> [Excerpted text]:

Epicardial adipose tissue (EAT) is
splanchnopleuric mesoderm-derived tissue that
communicates locally with coronary vessels and
myocardium via paracrine and vasocrine routes. This
tissue secretes pro-atherogenic and pro-inflammatory
cytokines that affect cardiac function. Some studies
found a significant relationship between EAT thickness
and coronary artery disease (CAD).
Methods: This analytical, observational study aimed to
assess the relationship between EAT thickness and
coronary artery stenosis lesion severity in CAD patients
of RSUP HAM. EAT thickness was measured using
Doppler echocardiography by a cardiologist, while the
severity of coronary artery stenosis lesion was
determined by SYNTAX score. Bivariate analysis and Ttest were used to analyze the difference between CAD
with significant lesion and nonsignificant groups. ROC
(Receiver Operating Curve) analysis was used to
determine the cut-off value of EAT thickness that could
predict the severity of the lesion.
Results: All 79 patients (39 CAD with significant lesion
and 39 nonsignificant lesion) was dominated by male
(57,6% and 42,4%). Diastole and systole EAT thickness
of ≥2,75 mm, and ≥5,5 mm could predict CAD diagnoses.
These cut-off points also had six times higher risk of
developing significant coronary artery lesion, which was
described by a SYNTAX score of > 22 [each had OR of
6,000 (IK95% 1,296-27,769)]
Conclusion: EAT thickness measurement using
echocardiography could differentiate CAD with
signifincant lesion with non-significant patients, and it
also could predict the severity of coronary artery lesions
in CAD patient
Keywords : Epicardial Adipose Tissue, SYNTAX, CAD.

> [Given entries]:

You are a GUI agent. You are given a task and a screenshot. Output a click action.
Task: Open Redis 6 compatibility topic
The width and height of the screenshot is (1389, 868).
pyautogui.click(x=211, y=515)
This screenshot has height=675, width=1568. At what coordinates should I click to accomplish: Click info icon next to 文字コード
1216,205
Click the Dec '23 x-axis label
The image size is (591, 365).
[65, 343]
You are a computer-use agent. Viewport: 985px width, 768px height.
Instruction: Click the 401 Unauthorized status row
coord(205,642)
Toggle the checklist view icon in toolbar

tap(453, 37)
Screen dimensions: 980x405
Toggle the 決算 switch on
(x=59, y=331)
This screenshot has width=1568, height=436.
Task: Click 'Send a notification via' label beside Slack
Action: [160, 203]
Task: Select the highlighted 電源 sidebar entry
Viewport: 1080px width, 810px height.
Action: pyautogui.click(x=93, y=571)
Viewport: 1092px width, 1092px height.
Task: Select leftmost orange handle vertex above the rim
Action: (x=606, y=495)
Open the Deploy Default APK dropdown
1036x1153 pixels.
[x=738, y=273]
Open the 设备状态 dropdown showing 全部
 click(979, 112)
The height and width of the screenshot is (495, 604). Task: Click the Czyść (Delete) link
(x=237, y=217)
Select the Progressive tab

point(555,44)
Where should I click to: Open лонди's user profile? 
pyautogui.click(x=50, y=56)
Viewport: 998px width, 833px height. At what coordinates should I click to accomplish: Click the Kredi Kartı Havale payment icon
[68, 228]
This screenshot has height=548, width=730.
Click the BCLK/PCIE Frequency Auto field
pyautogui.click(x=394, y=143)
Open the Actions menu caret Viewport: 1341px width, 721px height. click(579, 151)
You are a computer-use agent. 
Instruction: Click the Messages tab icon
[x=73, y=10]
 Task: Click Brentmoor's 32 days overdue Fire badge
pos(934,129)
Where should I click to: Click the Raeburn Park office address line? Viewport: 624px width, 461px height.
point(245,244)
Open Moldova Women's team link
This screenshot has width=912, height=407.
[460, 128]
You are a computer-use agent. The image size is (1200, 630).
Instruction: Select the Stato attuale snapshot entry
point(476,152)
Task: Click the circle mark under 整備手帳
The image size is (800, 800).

> [What to produce]:
In the abstract on epicardial adipose tissue, what score was used to determine the severity of coronary artery stenosis lesions? The records have no connection to the text.

> [Answer box]:
The SYNTAX score.